D.“Non-public” information is information about the Company that is known by persons within the Company, but that has not yet been disseminated in a manner designed to reach investors generally. The Company generally discloses information to the public either by press release or in reports the Company files with the SEC. Even after public disclosure of information about the Company, you must wait until the close of the trading day on which the information is publicly disclosed by the Company before you can treat the information as public. For example, if the public disclosure occurs prior to the market opening on a Tuesday, the blackout ends at the close of regular trading on Tuesday, and you could resume trading on Wednesday (assuming you are not otherwise aware of material non-public information). As with questions of materiality, if you are not sure whether information is considered non-public information, you should either consult with the Chief Legal Officer and Corporate Secretary or assume that the information is non-public information and treat it as confidential.
V.PROCEDURE
A.Trading “Windows”. (1) Covered Persons, and (2) all officers and senior employees of the Accounting departments of the Company’s direct and indirect subsidiaries, certain employees of the Company’s SEC and Financial Reporting, Tax, Treasury, Investor Relations, Corporate Planning, Internal Auditing, Communications, Legal, and Human Resources departments, as well as any other employees in roles that make it likely they will have involvement with material non-public information (collectively, “Other Restricted Persons”), and, in each case, their Related Persons, may only trade in the Company’s securities during the window period that begins following the close of the trading day on which the Company releases year-end or quarterly earnings and ends on the fifteenth day of the last month of each fiscal quarter (the “Trading Window”), unless advised of a shorter Trading Window by the Chief Legal Officer and Corporate Secretary. Please note that, even during the Trading Window, you may not initiate a trade in the Company’s securities if you are aware of material non-public information about the Company. The Chief Legal Officer and Corporate Secretary may change the list of Other Restricted Persons from time to time, as appropriate.
    Page 3 of 7



B.In addition, from time to time, other types of material non-public information regarding the Company (such as negotiation of material mergers, acquisitions, dispositions, or significant contracts) may be pending and not publicly disclosed. While such material non-public information is pending, the Company, through the Chief Legal Officer and Corporate Secretary, may impose special blackout periods during which it will require or recommend that directors, Covered Persons, and selected officers and employees refrain from trading in the Company’s securities. If you are informed the Company has imposed a special blackout period, you may not disclose the fact that a special blackout period exists to anyone, including Company employees (who themselves may not be subject to the special blackout), family members (other than Related Persons who would be prohibited from trading because you are), friends, or brokers. You should treat the imposition of a special blackout period as material non-public information. The Company may not widely announce a special blackout period; therefore, it is important that Covered Persons adhere to the pre-clearance procedures of this Policy, so they do not trade during any special blackout period.
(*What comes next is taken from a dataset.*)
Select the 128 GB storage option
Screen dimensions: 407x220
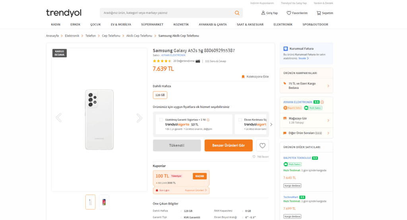[160, 95]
C.Pension Plan Blackouts. To the extent required under Regulation BTR, directors and Section 16 officers of the Company are prohibited from trading in the Company’s equity securities during a blackout period imposed under an “individual account” plan of the Company, during which at least 50% of the plan participants are unable to purchase, sell or otherwise acquire or transfer an interest in equity securities of the Company due to a temporary suspension of trading by the Company or the plan fiduciary. The Company will provide affected persons with advance notice of a pension plan blackout.
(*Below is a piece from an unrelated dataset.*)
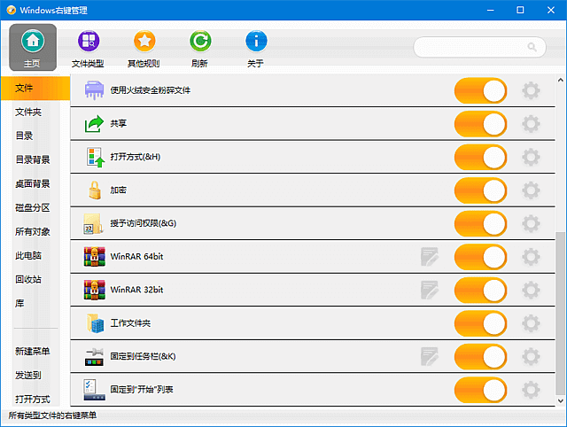Open the 关于 info icon
567x427 pixels.
pyautogui.click(x=255, y=42)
D.Pre-Clearance of Securities Transactions. Subject to the exceptions in Section VI below, no Covered Person, their Related Persons, or entities over which the Covered Person exercises control may, directly or indirectly, purchase or sell (or otherwise make any transfer, gift, pledge, or loan of) any Company security even during an open trading window (a period in which a blackout period is not in effect) without first complying with the Company’s pre-clearance procedures. To pre-clear a transaction, you must get approval of the Chief Legal Officer and Corporate Secretary before you enter into the transaction. You should contact the Chief Legal Officer and Corporate Secretary at least 3 business days before you intend to engage in any transaction to allow enough time for pre-clearance procedures. The Chief Legal Officer is under no obligation to approve a transaction submitted for pre-clearance, and may determine not to permit the transaction. If a person seeks pre-clearance and permission to engage in the transaction is denied, then he or she should refrain from initiating any transaction in Company securities and should not inform any other person of such restriction on trade.
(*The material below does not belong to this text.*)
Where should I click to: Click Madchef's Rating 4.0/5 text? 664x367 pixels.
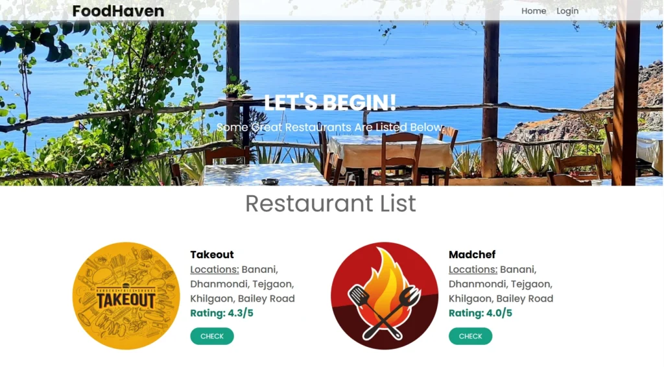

E.Hedging Stock Ownership. Directors and executive officers are not permitted to hedge their ownership of the Company’s common stock. Hedging strategies include but are not limited to zero-cost collars, equity swaps, straddles, variable prepaid forward contracts, security futures contracts, exchange funds, forward sale contracts, and other financial transactions that allow the director or executive officer to benefit from devaluation of the Company's common stock.
    Page 4 of 7



F.Policy Regarding Margin Accounts and Pledging of Company Stock. Directors, executive officers, and their respective Related Persons are prohibited from holding Company common stock in a margin account or pledging Company securities as collateral for a loan, with certain exceptions. Company common stock may be held in a margin brokerage account only if the stock is explicitly excluded from any margin, pledge, or security provisions of the customer agreement. Company common stock may be held in a cash account, which is a brokerage account that does not allow any extension of credit on securities.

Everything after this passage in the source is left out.